| Problem requirements |
Turn the lines of the records below into a numbered list, leaving out any blank lines.

[Part of a data file]
%%

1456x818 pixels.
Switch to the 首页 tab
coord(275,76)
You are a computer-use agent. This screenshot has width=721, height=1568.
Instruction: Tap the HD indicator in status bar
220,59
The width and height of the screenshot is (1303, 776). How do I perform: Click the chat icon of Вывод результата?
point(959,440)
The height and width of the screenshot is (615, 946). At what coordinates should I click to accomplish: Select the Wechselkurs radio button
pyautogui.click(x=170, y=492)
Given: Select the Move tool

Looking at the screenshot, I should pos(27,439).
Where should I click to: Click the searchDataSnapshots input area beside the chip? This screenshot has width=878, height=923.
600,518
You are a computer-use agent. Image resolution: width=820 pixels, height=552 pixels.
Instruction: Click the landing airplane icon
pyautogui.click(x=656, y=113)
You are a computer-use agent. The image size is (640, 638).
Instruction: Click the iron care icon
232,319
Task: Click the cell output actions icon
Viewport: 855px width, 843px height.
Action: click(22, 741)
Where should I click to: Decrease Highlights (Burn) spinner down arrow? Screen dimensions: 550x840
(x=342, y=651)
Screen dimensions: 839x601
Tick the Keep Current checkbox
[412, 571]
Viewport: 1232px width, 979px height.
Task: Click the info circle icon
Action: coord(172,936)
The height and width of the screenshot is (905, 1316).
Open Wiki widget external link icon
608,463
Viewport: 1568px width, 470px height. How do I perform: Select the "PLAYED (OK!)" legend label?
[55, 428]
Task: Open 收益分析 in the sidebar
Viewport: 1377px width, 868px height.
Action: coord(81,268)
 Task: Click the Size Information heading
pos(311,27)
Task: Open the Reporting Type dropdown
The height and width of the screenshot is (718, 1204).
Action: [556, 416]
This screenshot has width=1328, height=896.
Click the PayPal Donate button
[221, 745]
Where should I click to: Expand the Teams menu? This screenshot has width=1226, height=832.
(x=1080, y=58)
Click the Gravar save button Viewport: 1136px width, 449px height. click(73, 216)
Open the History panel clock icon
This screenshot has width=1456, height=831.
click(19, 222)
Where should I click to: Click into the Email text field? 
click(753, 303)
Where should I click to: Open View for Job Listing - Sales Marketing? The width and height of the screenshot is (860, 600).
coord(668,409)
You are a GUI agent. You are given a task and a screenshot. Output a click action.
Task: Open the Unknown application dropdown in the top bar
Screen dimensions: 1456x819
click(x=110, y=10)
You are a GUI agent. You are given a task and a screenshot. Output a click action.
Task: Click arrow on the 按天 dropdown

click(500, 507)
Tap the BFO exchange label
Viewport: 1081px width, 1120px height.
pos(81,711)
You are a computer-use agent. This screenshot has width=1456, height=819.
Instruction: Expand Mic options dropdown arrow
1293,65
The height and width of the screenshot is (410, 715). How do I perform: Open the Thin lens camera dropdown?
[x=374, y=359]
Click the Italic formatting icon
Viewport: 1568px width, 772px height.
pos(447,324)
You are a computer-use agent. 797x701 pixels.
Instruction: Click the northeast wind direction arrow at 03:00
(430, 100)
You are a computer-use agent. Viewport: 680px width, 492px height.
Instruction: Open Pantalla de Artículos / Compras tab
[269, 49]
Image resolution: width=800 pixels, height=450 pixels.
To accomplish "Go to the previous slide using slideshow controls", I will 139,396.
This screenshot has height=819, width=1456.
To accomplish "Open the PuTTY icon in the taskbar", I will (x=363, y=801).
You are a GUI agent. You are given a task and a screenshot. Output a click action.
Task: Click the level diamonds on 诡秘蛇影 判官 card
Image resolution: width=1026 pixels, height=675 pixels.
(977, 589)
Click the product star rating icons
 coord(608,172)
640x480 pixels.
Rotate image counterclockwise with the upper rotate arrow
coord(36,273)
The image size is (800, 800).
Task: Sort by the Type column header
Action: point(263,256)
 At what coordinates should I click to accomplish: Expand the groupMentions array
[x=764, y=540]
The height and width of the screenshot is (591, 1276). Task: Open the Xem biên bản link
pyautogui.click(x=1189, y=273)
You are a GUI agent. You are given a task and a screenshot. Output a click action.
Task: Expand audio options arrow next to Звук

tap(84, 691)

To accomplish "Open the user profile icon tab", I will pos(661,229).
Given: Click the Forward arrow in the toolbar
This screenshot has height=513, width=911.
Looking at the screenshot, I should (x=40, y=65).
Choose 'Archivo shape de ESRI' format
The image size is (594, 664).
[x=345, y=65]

%%

| Result |
1. 1456x818 pixels.
2. Switch to the 首页 tab
3. coord(275,76)
4. You are a computer-use agent. This screenshot has width=721, height=1568.
5. Instruction: Tap the HD indicator in status bar
6. 220,59
7. The width and height of the screenshot is (1303, 776). How do I perform: Click the chat icon of Вывод результата?
8. point(959,440)
9. The height and width of the screenshot is (615, 946). At what coordinates should I click to accomplish: Select the Wechselkurs radio button
10. pyautogui.click(x=170, y=492)
11. Given: Select the Move tool
12. Looking at the screenshot, I should pos(27,439).
13. Where should I click to: Click the searchDataSnapshots input area beside the chip? This screenshot has width=878, height=923.
14. 600,518
15. You are a computer-use agent. Image resolution: width=820 pixels, height=552 pixels.
16. Instruction: Click the landing airplane icon
17. pyautogui.click(x=656, y=113)
18. You are a computer-use agent. The image size is (640, 638).
19. Instruction: Click the iron care icon
20. 232,319
21. Task: Click the cell output actions icon
22. Viewport: 855px width, 843px height.
23. Action: click(22, 741)
24. Where should I click to: Decrease Highlights (Burn) spinner down arrow? Screen dimensions: 550x840
25. (x=342, y=651)
26. Screen dimensions: 839x601
27. Tick the Keep Current checkbox
28. [412, 571]
29. Viewport: 1232px width, 979px height.
30. Task: Click the info circle icon
31. Action: coord(172,936)
32. The height and width of the screenshot is (905, 1316).
33. Open Wiki widget external link icon
34. 608,463
35. Viewport: 1568px width, 470px height. How do I perform: Select the "PLAYED (OK!)" legend label?
36. [55, 428]
37. Task: Open 收益分析 in the sidebar
38. Viewport: 1377px width, 868px height.
39. Action: coord(81,268)
40.  Task: Click the Size Information heading
41. pos(311,27)
42. Task: Open the Reporting Type dropdown
43. The height and width of the screenshot is (718, 1204).
44. Action: [556, 416]
45. This screenshot has width=1328, height=896.
46. Click the PayPal Donate button
47. [221, 745]
48. Where should I click to: Expand the Teams menu? This screenshot has width=1226, height=832.
49. (x=1080, y=58)
50. Click the Gravar save button Viewport: 1136px width, 449px height. click(73, 216)
51. Open the History panel clock icon
52. This screenshot has width=1456, height=831.
53. click(19, 222)
54. Where should I click to: Click into the Email text field? 
55. click(753, 303)
56. Where should I click to: Open View for Job Listing - Sales Marketing? The width and height of the screenshot is (860, 600).
57. coord(668,409)
58. You are a GUI agent. You are given a task and a screenshot. Output a click action.
59. Task: Open the Unknown application dropdown in the top bar
60. Screen dimensions: 1456x819
61. click(x=110, y=10)
62. You are a GUI agent. You are given a task and a screenshot. Output a click action.
63. Task: Click arrow on the 按天 dropdown
64. click(500, 507)
65. Tap the BFO exchange label
66. Viewport: 1081px width, 1120px height.
67. pos(81,711)
68. You are a computer-use agent. This screenshot has width=1456, height=819.
69. Instruction: Expand Mic options dropdown arrow
70. 1293,65
71. The height and width of the screenshot is (410, 715). How do I perform: Open the Thin lens camera dropdown?
72. [x=374, y=359]
73. Click the Italic formatting icon
74. Viewport: 1568px width, 772px height.
75. pos(447,324)
76. You are a computer-use agent. 797x701 pixels.
77. Instruction: Click the northeast wind direction arrow at 03:00
78. (430, 100)
79. You are a computer-use agent. Viewport: 680px width, 492px height.
80. Instruction: Open Pantalla de Artículos / Compras tab
81. [269, 49]
82. Image resolution: width=800 pixels, height=450 pixels.
83. To accomplish "Go to the previous slide using slideshow controls", I will 139,396.
84. This screenshot has height=819, width=1456.
85. To accomplish "Open the PuTTY icon in the taskbar", I will (x=363, y=801).
86. You are a GUI agent. You are given a task and a screenshot. Output a click action.
87. Task: Click the level diamonds on 诡秘蛇影 判官 card
88. Image resolution: width=1026 pixels, height=675 pixels.
89. (977, 589)
90. Click the product star rating icons
91.  coord(608,172)
92. 640x480 pixels.
93. Rotate image counterclockwise with the upper rotate arrow
94. coord(36,273)
95. The image size is (800, 800).
96. Task: Sort by the Type column header
97. Action: point(263,256)
98.  At what coordinates should I click to accomplish: Expand the groupMentions array
99. [x=764, y=540]
100. The height and width of the screenshot is (591, 1276). Task: Open the Xem biên bản link
101. pyautogui.click(x=1189, y=273)
102. You are a GUI agent. You are given a task and a screenshot. Output a click action.
103. Task: Expand audio options arrow next to Звук
104. tap(84, 691)
105. To accomplish "Open the user profile icon tab", I will pos(661,229).
106. Given: Click the Forward arrow in the toolbar
107. This screenshot has height=513, width=911.
108. Looking at the screenshot, I should (x=40, y=65).
109. Choose 'Archivo shape de ESRI' format
110. The image size is (594, 664).
111. [x=345, y=65]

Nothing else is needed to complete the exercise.